The Science Journal of the American Association for Respiratory Care

Test Your Radiologic Skill

January 2002 / Volume 47 / Number 1 / Page 91

Sudden Development of Right and Left Lung Asymmetry in a Pediatric Patient Following Craniotomy

Kathleen Deakins RRT and Robert L Chatburn RRT FAARC

A 7-year-old girl presented to the pediatric intensive care unit following a craniotomy that left her with dysphagia, poor cough, and problems with retained secretions. Pulmonary function and blood oxygen saturation worsened for 3 days after surgery. Noninvasive positive-pressure ventilation and increased fraction of inspired oxygen improved oxygenation. Glycopyrrolate was administered to decrease secretions but had little effect. The first chest radiograph showed left lung hyperinflation. The right lung showed loss of volume and elevation of the right hemidiaphragm. There was no mediastinal shift. Another chest radiograph 3 hours later showed substantial improvement.
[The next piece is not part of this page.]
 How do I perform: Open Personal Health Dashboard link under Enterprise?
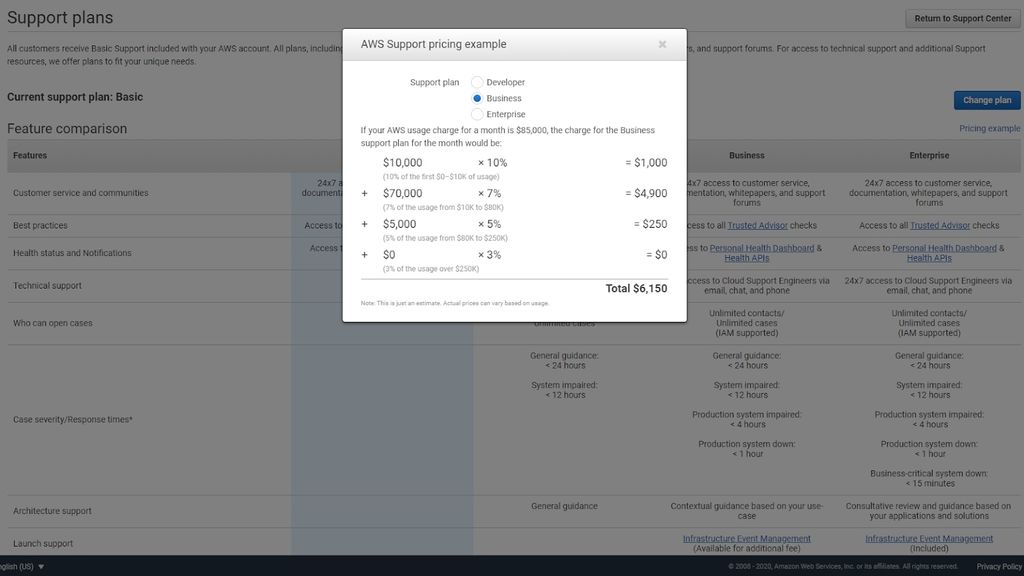point(946,247)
We discuss the causes of acute lung volume asymmetry and possible interpretations of the radiographs.
Key words: lung asymmetry, pediatric, glycopyrrolate.
[Respir Care 2002;47(1):69-90]

Introduction

A 7-year-old girl presented to the pediatric intensive care unit postoperatively following a retromastoid craniotomy for resection of a malignant ependymoma of the fourth ventricle. This was the fourth surgery for resection of this tumor, which was diagnosed by MRI. The patient was extubated on arrival to the pediatric intensive care unit. Cranial nerve dysfunction from the surgery resulted in oral-motor difficulties, including dysphagia, inability to mobilize secretions, muscle weakness, and ineffective cough. These complications resulted in re-intubation on postoperative day 2. Following a short-term regimen of intravenous glycopyrrolate (instituted in an attempt to decrease the excessive volume of secretions), the patient was again extubated on day 3. Subsequent oral and nasotracheal suctioning was required every 30-60 minutes for copious, viscous (nonpurulent) secretions.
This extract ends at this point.